Somewhere distant, the whine of an air-raid siren stuttered and fell silent again.
Mallory stepped from his jeep and lit a cigarette.
He’d barely taken two drags before someone shouted.
“Hey! You there! What unit are you with?”
A sergeant in a sweat-darkened uniform jogged up, rifle slung and helmet crooked.
The man’s eyes darted over Mallory’s gear before settling on his shoulder tabs.
“Captain… Christ, sir, what are you doing out here?” He didn’t wait for an answer.
“German bombers have been detected heading this way. We’re under alert. Command’s preparing for an air strike!”
Mallory just blinked, the smoke curling out from between his teeth.
“Is that so?”
“Yes, sir!” the sergeant barked, nearly shouting over the chaos. “We’ve been ordered to clear the streets and direct all personnel to designated shelters. There’s an emergency command briefing forming under Fort Santiago…”
Mallory exhaled, slow and unbothered.
“You go on ahead, Sergeant. I’ll find my way.”
The man hesitated, clearly torn between protocol and disbelief. “Sir, with respect, it’s not safe out here.”
Mallory gave a humorless smile. “It’s the army, Sergeant. It’s never safe.”
Before the man could argue, Mallory turned away, walking down the narrow street toward the waterfront.
The sirens started again, steady this time, full and shrill. Soldiers ran in every direction. Somewhere, a dog barked, frantic and pointless.
He passed a group of civilians huddled behind sandbags, their faces pale in the intermittent light of burning oil drums.
The smell of fear hung over everything, sweat, gasoline, and the faint, metallic tang of anticipation.
At the end of the street, the sea waited.
He followed it like a memory.
The beach was empty now, save for the faint hum of the tide and the distant thunder of engines.
Out on the water, the horizon was black, until it wasn’t.
Tiny flecks of orange began to bloom, then fade, then bloom again. Like fireflies.
He knew that pattern. He’d seen it more times than he could count.
Flak bursts.
“Right on schedule,” he murmured.
Behind him, Manila’s lights dimmed as the power grid shut down.
The city went dark, a silhouette waiting to be carved by flame.

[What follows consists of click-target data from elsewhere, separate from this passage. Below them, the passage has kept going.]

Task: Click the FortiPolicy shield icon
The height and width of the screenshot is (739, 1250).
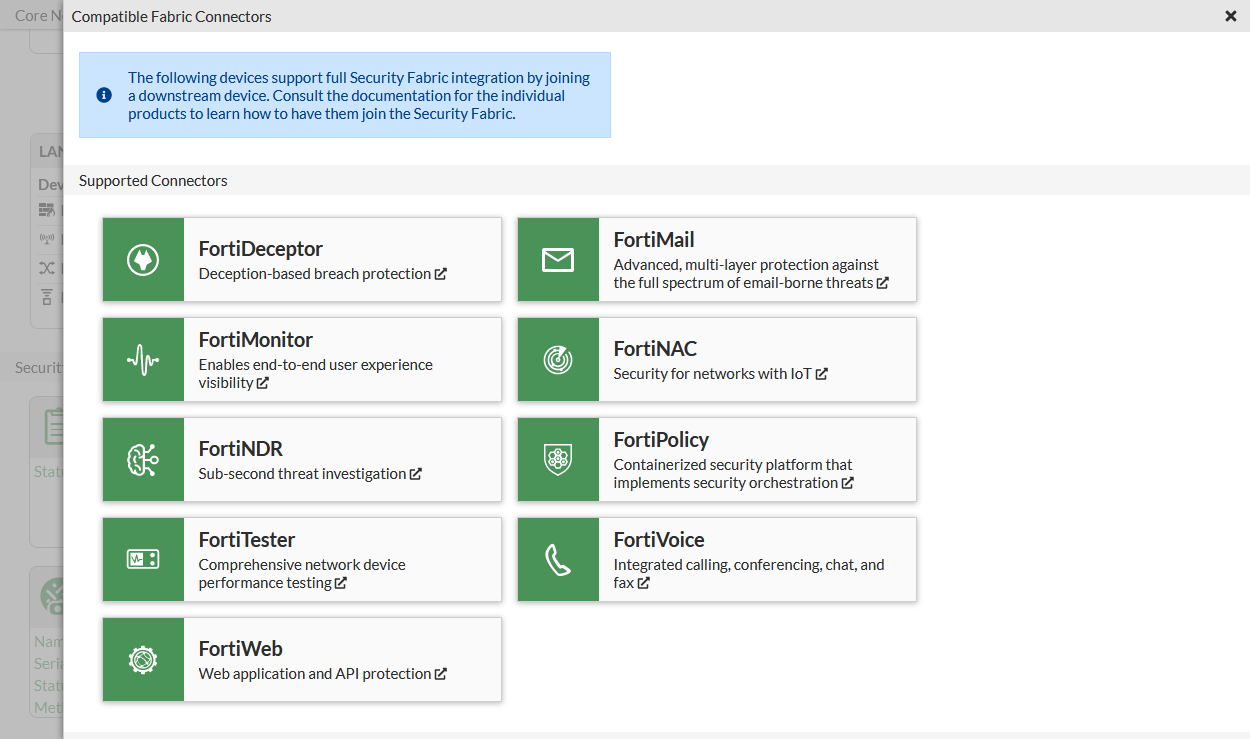Action: click(558, 459)
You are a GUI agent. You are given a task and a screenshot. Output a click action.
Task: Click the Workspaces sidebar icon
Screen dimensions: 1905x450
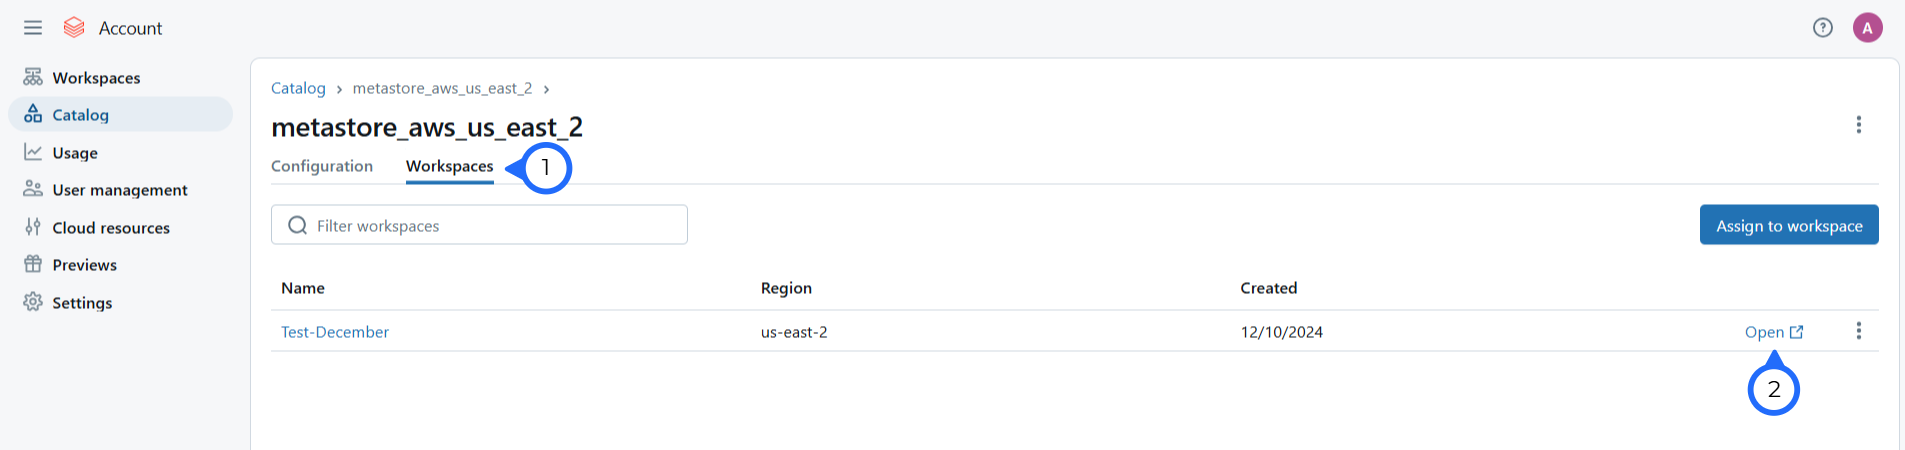click(x=33, y=77)
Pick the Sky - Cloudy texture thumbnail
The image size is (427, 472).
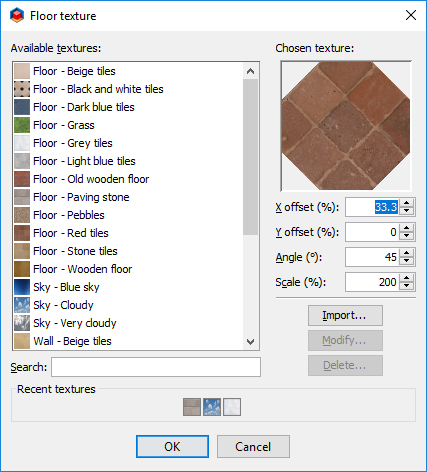tap(22, 305)
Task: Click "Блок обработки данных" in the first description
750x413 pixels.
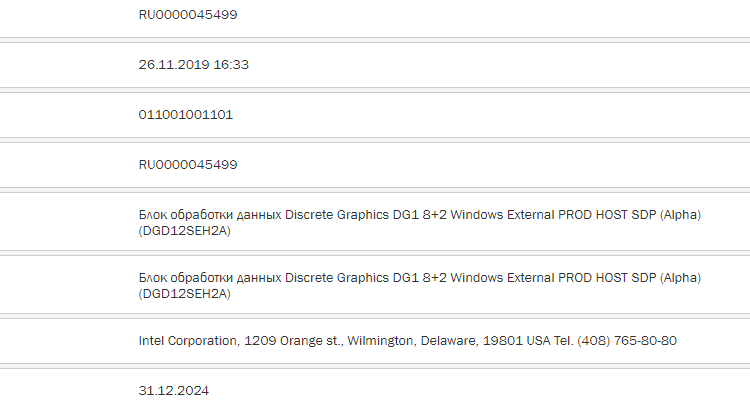Action: [x=209, y=215]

He could hear the first distant detonations, dull, rolling impacts that crawled up from the sea.
The bombers had arrived.
Mallory sat down on a broken seawall, resting his Thompson across his knees.
The cigarette burned down between his fingers, the ash trembling with each concussive thud.

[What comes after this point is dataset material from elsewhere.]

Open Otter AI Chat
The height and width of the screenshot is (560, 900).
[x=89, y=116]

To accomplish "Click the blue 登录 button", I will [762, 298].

The sky flashed white, then red, then orange again.
The air itself seemed to warp, carrying the echo of collapsing buildings and screaming men.

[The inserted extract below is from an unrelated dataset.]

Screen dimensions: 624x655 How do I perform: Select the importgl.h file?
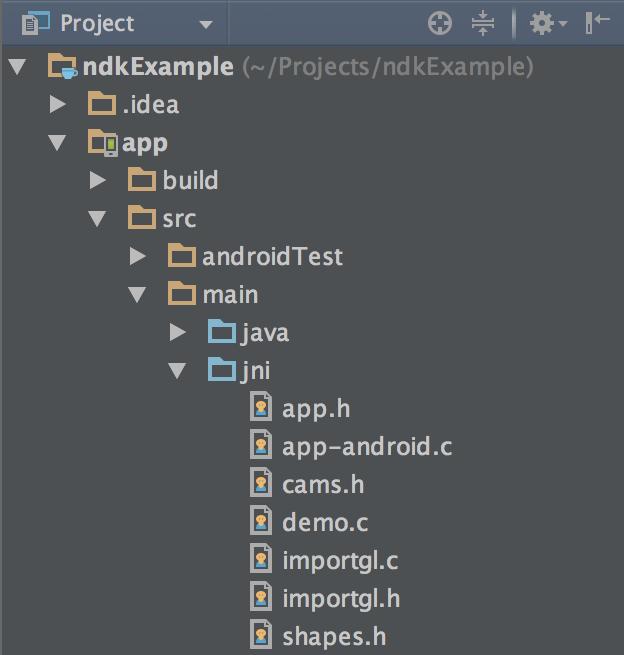[340, 598]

He didn’t move. Didn’t even flinch.
Somewhere, a formation of fighters roared past overhead, Allied interceptors, too late and too few.
Their contrails twisted in the strobe of tracer fire, beautiful in a way that only death could be.
Mallory took another drag and let the smoke linger in his lungs.
“Guess this is it,” he said softly to no one.
Another blast rolled through the harbor.
The ground trembled beneath him. Flames reached into the sky where the oil tanks used to be, painting the waves in molten gold.
He looked toward Siam again, or the dark stretch of sea where it waited, unseen but inevitable, and smiled bitterly.
“Go ahead,” he muttered, tossing the cigarette into the surf. “Let the bastards come.”
The next explosion drowned out the sound entirely.